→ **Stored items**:
·····
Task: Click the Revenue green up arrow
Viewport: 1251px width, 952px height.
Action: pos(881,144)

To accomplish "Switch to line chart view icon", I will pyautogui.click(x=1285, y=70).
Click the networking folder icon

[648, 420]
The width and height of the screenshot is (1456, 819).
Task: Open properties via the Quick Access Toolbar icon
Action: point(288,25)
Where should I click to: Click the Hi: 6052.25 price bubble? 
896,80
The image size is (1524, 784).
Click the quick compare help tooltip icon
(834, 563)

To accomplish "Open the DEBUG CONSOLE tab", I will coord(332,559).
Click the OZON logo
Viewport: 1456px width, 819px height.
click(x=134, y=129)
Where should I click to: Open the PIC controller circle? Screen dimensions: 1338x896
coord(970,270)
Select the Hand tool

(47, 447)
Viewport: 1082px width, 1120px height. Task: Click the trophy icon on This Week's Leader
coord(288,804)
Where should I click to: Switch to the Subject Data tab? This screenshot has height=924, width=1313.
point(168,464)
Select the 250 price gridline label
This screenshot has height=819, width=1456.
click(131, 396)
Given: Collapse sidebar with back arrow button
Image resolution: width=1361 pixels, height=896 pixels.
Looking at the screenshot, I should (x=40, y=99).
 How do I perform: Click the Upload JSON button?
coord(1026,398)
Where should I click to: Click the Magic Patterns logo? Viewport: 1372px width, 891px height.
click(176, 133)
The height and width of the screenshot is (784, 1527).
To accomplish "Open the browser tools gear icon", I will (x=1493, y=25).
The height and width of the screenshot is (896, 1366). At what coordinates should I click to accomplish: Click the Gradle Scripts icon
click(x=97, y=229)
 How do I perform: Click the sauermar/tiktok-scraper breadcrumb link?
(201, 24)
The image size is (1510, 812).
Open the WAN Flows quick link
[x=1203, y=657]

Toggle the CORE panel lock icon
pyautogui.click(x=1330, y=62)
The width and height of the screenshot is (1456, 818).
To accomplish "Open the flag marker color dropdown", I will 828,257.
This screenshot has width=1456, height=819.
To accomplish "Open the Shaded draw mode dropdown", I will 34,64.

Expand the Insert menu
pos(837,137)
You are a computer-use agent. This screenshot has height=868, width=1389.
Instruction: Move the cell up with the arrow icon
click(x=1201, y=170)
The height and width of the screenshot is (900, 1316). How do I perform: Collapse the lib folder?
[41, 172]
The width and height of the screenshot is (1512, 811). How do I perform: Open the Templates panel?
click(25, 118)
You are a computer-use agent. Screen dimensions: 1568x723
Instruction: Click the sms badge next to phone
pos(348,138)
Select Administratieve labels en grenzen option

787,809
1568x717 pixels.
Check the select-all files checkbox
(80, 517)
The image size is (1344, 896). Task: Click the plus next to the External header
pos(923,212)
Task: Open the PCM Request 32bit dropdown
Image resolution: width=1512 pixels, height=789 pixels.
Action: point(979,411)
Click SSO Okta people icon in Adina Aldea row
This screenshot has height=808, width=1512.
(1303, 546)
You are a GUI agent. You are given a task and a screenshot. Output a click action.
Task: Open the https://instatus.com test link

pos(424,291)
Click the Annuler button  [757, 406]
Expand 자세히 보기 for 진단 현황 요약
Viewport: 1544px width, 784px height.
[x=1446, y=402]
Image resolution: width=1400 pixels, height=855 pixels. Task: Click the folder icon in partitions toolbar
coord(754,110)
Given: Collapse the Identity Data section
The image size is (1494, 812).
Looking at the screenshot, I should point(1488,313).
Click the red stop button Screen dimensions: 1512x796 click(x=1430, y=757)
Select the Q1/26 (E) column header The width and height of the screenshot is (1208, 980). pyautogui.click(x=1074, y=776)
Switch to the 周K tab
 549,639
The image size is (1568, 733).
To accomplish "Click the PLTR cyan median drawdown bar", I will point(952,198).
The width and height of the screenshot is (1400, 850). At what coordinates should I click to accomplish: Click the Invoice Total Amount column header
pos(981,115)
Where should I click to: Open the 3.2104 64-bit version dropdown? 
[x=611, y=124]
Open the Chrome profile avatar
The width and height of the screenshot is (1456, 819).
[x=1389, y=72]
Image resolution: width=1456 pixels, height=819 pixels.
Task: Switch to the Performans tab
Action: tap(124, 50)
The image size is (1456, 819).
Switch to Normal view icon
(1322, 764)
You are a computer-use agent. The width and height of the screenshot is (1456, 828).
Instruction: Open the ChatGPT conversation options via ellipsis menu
·····
→ **What needs to be done**:
The expected output is one number: how many lines of the data above hold the string "agent".

→ **Output of the exercise**:
4